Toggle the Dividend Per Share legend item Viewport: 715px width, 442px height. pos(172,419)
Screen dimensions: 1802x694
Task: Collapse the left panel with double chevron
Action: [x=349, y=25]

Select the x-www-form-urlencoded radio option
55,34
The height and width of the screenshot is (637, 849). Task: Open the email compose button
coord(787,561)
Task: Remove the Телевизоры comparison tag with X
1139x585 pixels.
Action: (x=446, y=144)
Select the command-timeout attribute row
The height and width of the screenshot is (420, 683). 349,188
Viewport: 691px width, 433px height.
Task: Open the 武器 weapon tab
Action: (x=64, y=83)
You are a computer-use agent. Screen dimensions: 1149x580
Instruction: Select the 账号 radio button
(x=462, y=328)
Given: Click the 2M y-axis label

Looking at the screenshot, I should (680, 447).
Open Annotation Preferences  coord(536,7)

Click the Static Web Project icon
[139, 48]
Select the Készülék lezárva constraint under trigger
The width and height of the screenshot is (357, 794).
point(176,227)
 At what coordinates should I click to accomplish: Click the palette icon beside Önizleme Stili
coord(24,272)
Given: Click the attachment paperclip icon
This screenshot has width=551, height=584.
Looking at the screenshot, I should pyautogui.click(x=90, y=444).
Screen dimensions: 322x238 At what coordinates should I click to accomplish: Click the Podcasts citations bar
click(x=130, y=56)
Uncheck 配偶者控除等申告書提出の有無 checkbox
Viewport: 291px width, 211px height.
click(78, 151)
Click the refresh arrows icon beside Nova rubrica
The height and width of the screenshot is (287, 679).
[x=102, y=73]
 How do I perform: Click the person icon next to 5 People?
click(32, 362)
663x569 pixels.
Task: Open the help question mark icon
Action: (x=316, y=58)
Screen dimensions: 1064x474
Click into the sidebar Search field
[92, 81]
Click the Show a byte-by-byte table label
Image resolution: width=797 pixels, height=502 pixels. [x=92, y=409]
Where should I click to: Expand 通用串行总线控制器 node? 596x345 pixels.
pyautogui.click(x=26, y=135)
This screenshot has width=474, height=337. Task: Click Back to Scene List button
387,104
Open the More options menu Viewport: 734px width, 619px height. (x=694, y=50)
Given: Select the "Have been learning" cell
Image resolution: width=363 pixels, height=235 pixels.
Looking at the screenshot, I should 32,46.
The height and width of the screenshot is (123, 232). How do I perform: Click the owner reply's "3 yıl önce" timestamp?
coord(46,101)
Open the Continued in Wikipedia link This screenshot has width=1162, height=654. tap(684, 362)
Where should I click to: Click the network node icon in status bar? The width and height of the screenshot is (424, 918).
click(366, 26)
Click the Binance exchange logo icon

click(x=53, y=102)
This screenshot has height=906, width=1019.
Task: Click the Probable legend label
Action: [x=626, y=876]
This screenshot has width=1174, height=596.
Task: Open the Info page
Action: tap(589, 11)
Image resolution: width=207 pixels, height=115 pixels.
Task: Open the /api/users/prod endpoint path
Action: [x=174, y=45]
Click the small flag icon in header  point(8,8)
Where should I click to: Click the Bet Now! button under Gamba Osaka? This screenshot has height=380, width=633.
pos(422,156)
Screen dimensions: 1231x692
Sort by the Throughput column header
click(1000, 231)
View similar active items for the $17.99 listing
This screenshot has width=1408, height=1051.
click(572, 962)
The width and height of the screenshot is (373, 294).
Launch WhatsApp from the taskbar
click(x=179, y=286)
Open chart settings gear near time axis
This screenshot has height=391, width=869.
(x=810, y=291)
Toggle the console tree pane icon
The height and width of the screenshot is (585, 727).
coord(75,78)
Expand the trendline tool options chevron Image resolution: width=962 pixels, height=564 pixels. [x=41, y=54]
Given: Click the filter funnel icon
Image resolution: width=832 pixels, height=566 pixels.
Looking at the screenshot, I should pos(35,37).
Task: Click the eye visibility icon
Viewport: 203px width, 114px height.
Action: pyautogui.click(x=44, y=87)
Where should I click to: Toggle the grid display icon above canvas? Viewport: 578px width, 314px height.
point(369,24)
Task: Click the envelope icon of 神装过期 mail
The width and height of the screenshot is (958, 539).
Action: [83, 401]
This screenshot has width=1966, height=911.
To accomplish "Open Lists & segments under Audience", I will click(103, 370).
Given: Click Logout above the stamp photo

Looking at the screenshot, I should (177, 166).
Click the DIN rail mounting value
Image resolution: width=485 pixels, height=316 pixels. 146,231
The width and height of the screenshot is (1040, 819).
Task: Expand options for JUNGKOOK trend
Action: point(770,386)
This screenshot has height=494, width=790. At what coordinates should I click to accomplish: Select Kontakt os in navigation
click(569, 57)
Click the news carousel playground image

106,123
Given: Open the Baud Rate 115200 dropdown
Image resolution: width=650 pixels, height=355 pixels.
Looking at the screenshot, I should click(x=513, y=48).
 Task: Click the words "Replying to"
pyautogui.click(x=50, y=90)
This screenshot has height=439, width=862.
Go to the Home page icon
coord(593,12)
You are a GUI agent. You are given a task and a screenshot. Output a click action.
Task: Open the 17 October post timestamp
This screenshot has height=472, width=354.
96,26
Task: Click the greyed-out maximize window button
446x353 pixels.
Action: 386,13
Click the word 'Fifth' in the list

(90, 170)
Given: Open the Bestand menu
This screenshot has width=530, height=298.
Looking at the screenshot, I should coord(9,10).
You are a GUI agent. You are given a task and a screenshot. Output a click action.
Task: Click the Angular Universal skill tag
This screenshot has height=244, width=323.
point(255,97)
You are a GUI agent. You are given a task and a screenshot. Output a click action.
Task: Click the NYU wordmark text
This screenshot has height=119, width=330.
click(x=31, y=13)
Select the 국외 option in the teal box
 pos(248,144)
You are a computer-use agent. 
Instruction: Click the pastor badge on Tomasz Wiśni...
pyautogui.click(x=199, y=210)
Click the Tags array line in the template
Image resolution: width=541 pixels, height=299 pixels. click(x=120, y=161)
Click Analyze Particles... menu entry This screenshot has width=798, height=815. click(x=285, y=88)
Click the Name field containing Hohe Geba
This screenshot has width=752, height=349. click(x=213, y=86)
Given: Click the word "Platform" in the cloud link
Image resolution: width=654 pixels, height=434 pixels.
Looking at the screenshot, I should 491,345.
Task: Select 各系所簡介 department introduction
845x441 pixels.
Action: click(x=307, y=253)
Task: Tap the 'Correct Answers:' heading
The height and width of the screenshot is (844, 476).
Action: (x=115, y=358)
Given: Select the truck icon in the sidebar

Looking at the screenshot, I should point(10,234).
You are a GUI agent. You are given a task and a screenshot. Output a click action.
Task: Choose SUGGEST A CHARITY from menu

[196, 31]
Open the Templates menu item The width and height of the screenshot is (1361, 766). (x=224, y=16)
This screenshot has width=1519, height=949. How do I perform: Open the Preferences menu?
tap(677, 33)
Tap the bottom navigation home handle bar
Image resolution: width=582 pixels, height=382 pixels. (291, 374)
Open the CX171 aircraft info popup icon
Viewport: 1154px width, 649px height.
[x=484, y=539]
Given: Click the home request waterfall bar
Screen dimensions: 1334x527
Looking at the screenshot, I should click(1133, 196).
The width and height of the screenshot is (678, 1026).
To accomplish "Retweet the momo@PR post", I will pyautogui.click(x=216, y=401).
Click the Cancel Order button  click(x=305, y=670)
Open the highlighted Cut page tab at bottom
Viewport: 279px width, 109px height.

### [What this task involves]
Line by line, the data should be returned exactly as written.

### [Solution to the problem]
Toggle the Dividend Per Share legend item Viewport: 715px width, 442px height. pos(172,419)
Screen dimensions: 1802x694
Task: Collapse the left panel with double chevron
Action: [x=349, y=25]

Select the x-www-form-urlencoded radio option
55,34
The height and width of the screenshot is (637, 849). Task: Open the email compose button
coord(787,561)
Task: Remove the Телевизоры comparison tag with X
1139x585 pixels.
Action: (x=446, y=144)
Select the command-timeout attribute row
The height and width of the screenshot is (420, 683). 349,188
Viewport: 691px width, 433px height.
Task: Open the 武器 weapon tab
Action: (x=64, y=83)
You are a computer-use agent. Screen dimensions: 1149x580
Instruction: Select the 账号 radio button
(x=462, y=328)
Given: Click the 2M y-axis label

Looking at the screenshot, I should (680, 447).
Open Annotation Preferences  coord(536,7)

Click the Static Web Project icon
[139, 48]
Select the Készülék lezárva constraint under trigger
The width and height of the screenshot is (357, 794).
point(176,227)
 At what coordinates should I click to accomplish: Click the palette icon beside Önizleme Stili
coord(24,272)
Given: Click the attachment paperclip icon
This screenshot has width=551, height=584.
Looking at the screenshot, I should pyautogui.click(x=90, y=444).
Screen dimensions: 322x238 At what coordinates should I click to accomplish: Click the Podcasts citations bar
click(x=130, y=56)
Uncheck 配偶者控除等申告書提出の有無 checkbox
Viewport: 291px width, 211px height.
click(78, 151)
Click the refresh arrows icon beside Nova rubrica
The height and width of the screenshot is (287, 679).
[x=102, y=73]
 How do I perform: Click the person icon next to 5 People?
click(32, 362)
663x569 pixels.
Task: Open the help question mark icon
Action: (x=316, y=58)
Screen dimensions: 1064x474
Click into the sidebar Search field
[92, 81]
Click the Show a byte-by-byte table label
Image resolution: width=797 pixels, height=502 pixels. [x=92, y=409]
Where should I click to: Expand 通用串行总线控制器 node? 596x345 pixels.
pyautogui.click(x=26, y=135)
This screenshot has width=474, height=337. Task: Click Back to Scene List button
387,104
Open the More options menu Viewport: 734px width, 619px height. (x=694, y=50)
Given: Select the "Have been learning" cell
Image resolution: width=363 pixels, height=235 pixels.
Looking at the screenshot, I should 32,46.
The height and width of the screenshot is (123, 232). How do I perform: Click the owner reply's "3 yıl önce" timestamp?
coord(46,101)
Open the Continued in Wikipedia link This screenshot has width=1162, height=654. tap(684, 362)
Where should I click to: Click the network node icon in status bar? The width and height of the screenshot is (424, 918).
click(366, 26)
Click the Binance exchange logo icon

click(x=53, y=102)
This screenshot has height=906, width=1019.
Task: Click the Probable legend label
Action: [x=626, y=876]
This screenshot has width=1174, height=596.
Task: Open the Info page
Action: tap(589, 11)
Image resolution: width=207 pixels, height=115 pixels.
Task: Open the /api/users/prod endpoint path
Action: [x=174, y=45]
Click the small flag icon in header  point(8,8)
Where should I click to: Click the Bet Now! button under Gamba Osaka? This screenshot has height=380, width=633.
pos(422,156)
Screen dimensions: 1231x692
Sort by the Throughput column header
click(1000, 231)
View similar active items for the $17.99 listing
This screenshot has width=1408, height=1051.
click(572, 962)
The width and height of the screenshot is (373, 294).
Launch WhatsApp from the taskbar
click(x=179, y=286)
Open chart settings gear near time axis
This screenshot has height=391, width=869.
(x=810, y=291)
Toggle the console tree pane icon
The height and width of the screenshot is (585, 727).
coord(75,78)
Expand the trendline tool options chevron Image resolution: width=962 pixels, height=564 pixels. [x=41, y=54]
Given: Click the filter funnel icon
Image resolution: width=832 pixels, height=566 pixels.
Looking at the screenshot, I should pos(35,37).
Task: Click the eye visibility icon
Viewport: 203px width, 114px height.
Action: pyautogui.click(x=44, y=87)
Where should I click to: Toggle the grid display icon above canvas? Viewport: 578px width, 314px height.
point(369,24)
Task: Click the envelope icon of 神装过期 mail
The width and height of the screenshot is (958, 539).
Action: [83, 401]
This screenshot has width=1966, height=911.
To accomplish "Open Lists & segments under Audience", I will click(103, 370).
Given: Click Logout above the stamp photo

Looking at the screenshot, I should (177, 166).
Click the DIN rail mounting value
Image resolution: width=485 pixels, height=316 pixels. 146,231
The width and height of the screenshot is (1040, 819).
Task: Expand options for JUNGKOOK trend
Action: point(770,386)
This screenshot has height=494, width=790. At what coordinates should I click to accomplish: Select Kontakt os in navigation
click(569, 57)
Click the news carousel playground image

106,123
Given: Open the Baud Rate 115200 dropdown
Image resolution: width=650 pixels, height=355 pixels.
Looking at the screenshot, I should click(x=513, y=48).
 Task: Click the words "Replying to"
pyautogui.click(x=50, y=90)
This screenshot has height=439, width=862.
Go to the Home page icon
coord(593,12)
You are a GUI agent. You are given a task and a screenshot. Output a click action.
Task: Open the 17 October post timestamp
This screenshot has height=472, width=354.
96,26
Task: Click the greyed-out maximize window button
446x353 pixels.
Action: 386,13
Click the word 'Fifth' in the list

(90, 170)
Given: Open the Bestand menu
This screenshot has width=530, height=298.
Looking at the screenshot, I should coord(9,10).
You are a GUI agent. You are given a task and a screenshot. Output a click action.
Task: Click the Angular Universal skill tag
This screenshot has height=244, width=323.
point(255,97)
You are a GUI agent. You are given a task and a screenshot. Output a click action.
Task: Click the NYU wordmark text
This screenshot has height=119, width=330.
click(x=31, y=13)
Select the 국외 option in the teal box
 pos(248,144)
You are a computer-use agent. 
Instruction: Click the pastor badge on Tomasz Wiśni...
pyautogui.click(x=199, y=210)
Click the Tags array line in the template
Image resolution: width=541 pixels, height=299 pixels. click(x=120, y=161)
Click Analyze Particles... menu entry This screenshot has width=798, height=815. click(x=285, y=88)
Click the Name field containing Hohe Geba
This screenshot has width=752, height=349. click(x=213, y=86)
Given: Click the word "Platform" in the cloud link
Image resolution: width=654 pixels, height=434 pixels.
Looking at the screenshot, I should 491,345.
Task: Select 各系所簡介 department introduction
845x441 pixels.
Action: click(x=307, y=253)
Task: Tap the 'Correct Answers:' heading
The height and width of the screenshot is (844, 476).
Action: (x=115, y=358)
Given: Select the truck icon in the sidebar

Looking at the screenshot, I should point(10,234).
You are a GUI agent. You are given a task and a screenshot. Output a click action.
Task: Choose SUGGEST A CHARITY from menu

[196, 31]
Open the Templates menu item The width and height of the screenshot is (1361, 766). (x=224, y=16)
This screenshot has width=1519, height=949. How do I perform: Open the Preferences menu?
tap(677, 33)
Tap the bottom navigation home handle bar
Image resolution: width=582 pixels, height=382 pixels. (291, 374)
Open the CX171 aircraft info popup icon
Viewport: 1154px width, 649px height.
[x=484, y=539]
Given: Click the home request waterfall bar
Screen dimensions: 1334x527
Looking at the screenshot, I should click(1133, 196).
The width and height of the screenshot is (678, 1026).
To accomplish "Retweet the momo@PR post", I will pyautogui.click(x=216, y=401).
Click the Cancel Order button  click(x=305, y=670)
Open the highlighted Cut page tab at bottom
Viewport: 279px width, 109px height.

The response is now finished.